Ciencia y pseudociencia

El respeto que siente el hombre por el conocimiento es una de sus características más peculiares. En latín conocimiento se dice scientia y ciencia llegó a ser el nombre de la clase de conocimiento más respetable. ¿Qué distingue al conocimiento de la superstición, la ideología o la pseudo-ciencia? La Iglesia Católica excomulgó a los copernicanos, el Partido Comunista persiguió a los mendelianos por entender que sus doctrinas eran pseudocientíficas. La demarcación entre ciencia y pseudociencia no es un mero problema de filosofía de salón; tiene una importancia social y política vital.
Muchos filósofos han intentado solucionar el problema de la demarcación en los términos siguientes: un enunciado constituye conocimiento si cree en él, con suficiente convicción, un número suficientemente elevado de personas. Pero la historia del pensamiento muestra que muchas personas han sido convencidos creyentes de nociones absurdas. Si el vigor de la creencia fuera un distintivo del conocimiento tendríamos que considerar como parte de ese conocimiento a muchas historias sobre demonios, ángeles, diablos, cielos e infiernos. Por otra parte, los científicos son muy escépticos incluso con respecto a sus mejores teorías. La de Newton es la teoría más poderosa que la ciencia ha producido nunca, pero el mismo Newton nunca creyó que los cuerpos se atrajeran entre sí a distancia. Por tanto, ningún grado de convencimiento con relación a ciertas creencias las convierte en conocimiento. Realmente lo que caracteriza a la conducta científica es un cierto escepticismo incluso con relación a nuestras teorías más estimadas. La profesión de fe ciega en una teoría no es una virtud intelectual sino un crimen intelectual.

● **EXTRACTO DE DATOS**
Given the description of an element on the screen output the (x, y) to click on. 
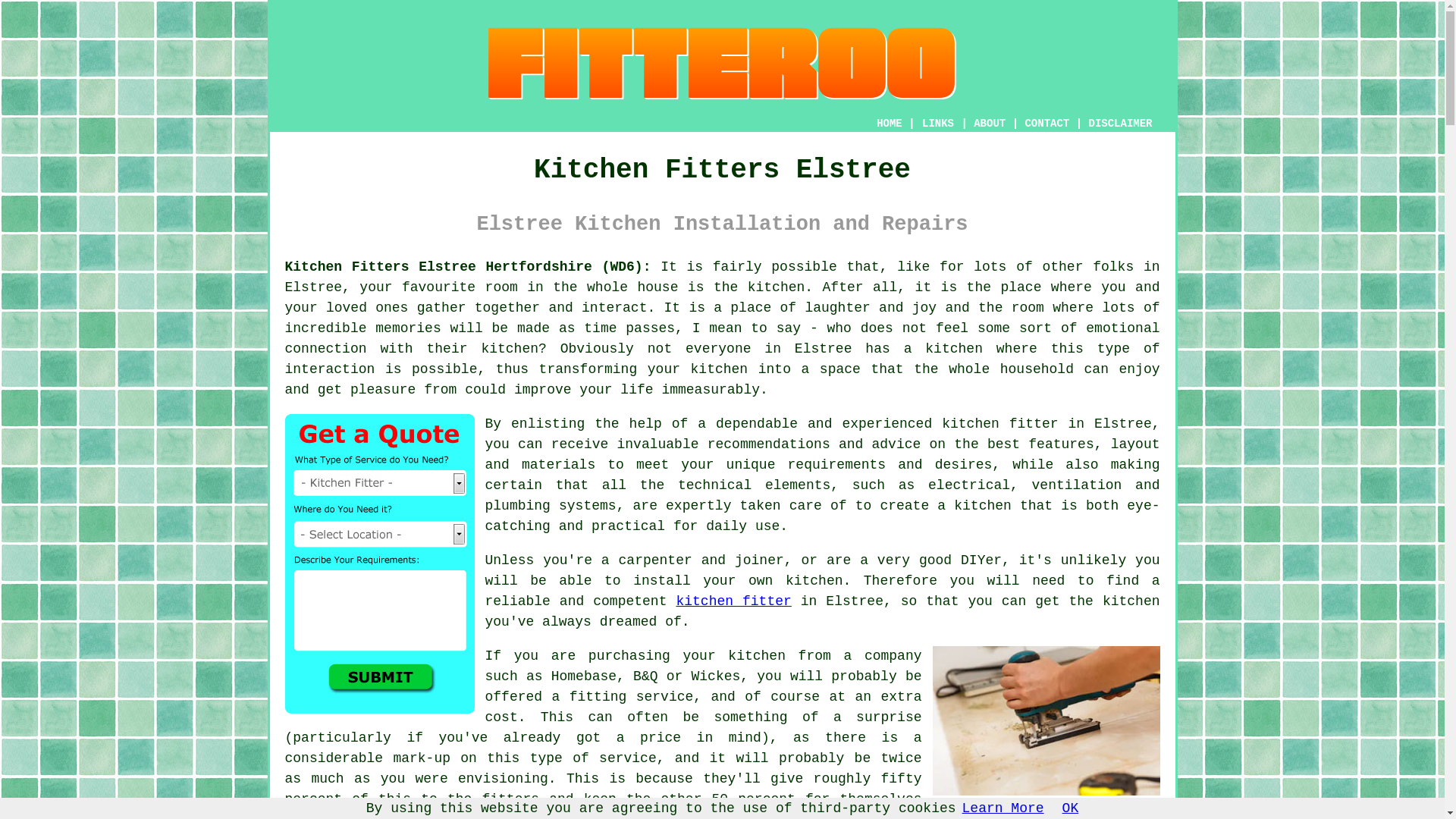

● **CONSIGNA**
Copia sin cambios el fragmento del texto sobre ciencia y pseudociencia que empieza en "El respeto que" y termina en "y política vital.". Las líneas constituyen un material independiente.

● **RESPUESTA CORRECTA**
El respeto que siente el hombre por el conocimiento es una de sus características más peculiares. En latín conocimiento se dice scientia y ciencia llegó a ser el nombre de la clase de conocimiento más respetable. ¿Qué distingue al conocimiento de la superstición, la ideología o la pseudo-ciencia? La Iglesia Católica excomulgó a los copernicanos, el Partido Comunista persiguió a los mendelianos por entender que sus doctrinas eran pseudocientíficas. La demarcación entre ciencia y pseudociencia no es un mero problema de filosofía de salón; tiene una importancia social y política vital.